Civil Engineering Students better the lives of Vinton Residents
ANDREA ACOSTA | July 24, 2013
Four Civil Engineering students, Aaron Arce, Jesus Placencia, Jorge Velarde and Barbara Aguilera, along with Master of Arts in Sociology student Tali Castillon and Mariela Bustillos, Environemtal Science student, were chosen to intern on a project titled Healthy Vinton, through the Center for Environmental Resource Management (CERM) at UTEP, the Border Environment Cooperation Commission, and the Pan American Health Organization under the supervision of CERM Director William Hargrove Ph.D., and Research Assistant professor, Patricia Juarez Ph.D.
This collaboration with the Village of Vinton will help to identify the health impacts related to water and sanitation through a Health Impact Assessment. The project's purpose is to visit neighborhoods and collect water samples from their wells through the kitchen tap, so they can be analyzed at the El Paso Water Utilities (EPWU) for various contaminants.
The College of Engineering students have brought a high level of professionalism and energy to this highly visible project, according to Hargrove.
"Our Health Impact Assessment Demonstration Project in Vinton is establishing a model for assessing the public health impacts of infrastructure improvement projects in the border region," Hargrove said.
According to Barbara Aguilera, senior civil engineering major and current intern, the goal is to provide the residents of Vinton, adequate information on their water so they will be able to go out to important decision gatherings with more confidence.

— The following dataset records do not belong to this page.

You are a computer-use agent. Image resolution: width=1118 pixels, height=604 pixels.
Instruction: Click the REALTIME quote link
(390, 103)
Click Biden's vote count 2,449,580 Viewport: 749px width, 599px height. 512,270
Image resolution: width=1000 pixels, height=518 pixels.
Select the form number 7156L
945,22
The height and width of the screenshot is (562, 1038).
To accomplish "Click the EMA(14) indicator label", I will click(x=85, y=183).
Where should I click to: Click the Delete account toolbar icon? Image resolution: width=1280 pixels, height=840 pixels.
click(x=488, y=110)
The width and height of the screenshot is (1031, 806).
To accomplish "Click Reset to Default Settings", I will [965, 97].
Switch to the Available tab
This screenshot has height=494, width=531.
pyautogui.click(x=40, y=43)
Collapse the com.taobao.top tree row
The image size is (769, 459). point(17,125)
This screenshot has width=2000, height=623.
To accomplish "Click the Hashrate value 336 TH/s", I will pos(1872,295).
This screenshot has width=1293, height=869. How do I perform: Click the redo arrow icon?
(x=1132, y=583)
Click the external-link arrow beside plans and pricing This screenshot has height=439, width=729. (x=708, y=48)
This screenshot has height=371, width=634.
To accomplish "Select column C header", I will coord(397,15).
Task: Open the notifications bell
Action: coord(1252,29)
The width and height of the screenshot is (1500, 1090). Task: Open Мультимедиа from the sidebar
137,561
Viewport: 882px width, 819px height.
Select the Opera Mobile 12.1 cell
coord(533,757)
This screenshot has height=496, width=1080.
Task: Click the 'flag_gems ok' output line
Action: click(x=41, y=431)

"This village has had problems with the water before," Aguilera said. "With El Paso's arid climate, not only do they run the risk of their wells drying out but they also risk their health by drinking contaminated water."
Another problem Vinton faces is having the City Council approve a new water infrastructure system that will deliver safe water from EPWU, Aguilera said.
"We are hoping that our work over this three-month period will have a positive impact on this community," Aguilera said.
According to Juarez, not only is the community learning how the systematic collection of data could help them understand the health risks about water and sanitation, but students are learning through the process as well.
"They are learning the complexities of decision making processes according to a framework of respect, justice and confidentiality," Juarez said. "The importance of integrating students in a community assessment is recognized in this project as a two-way learning experience; ultimately, engineering students are offering their knowledge and skills learned at UTEP."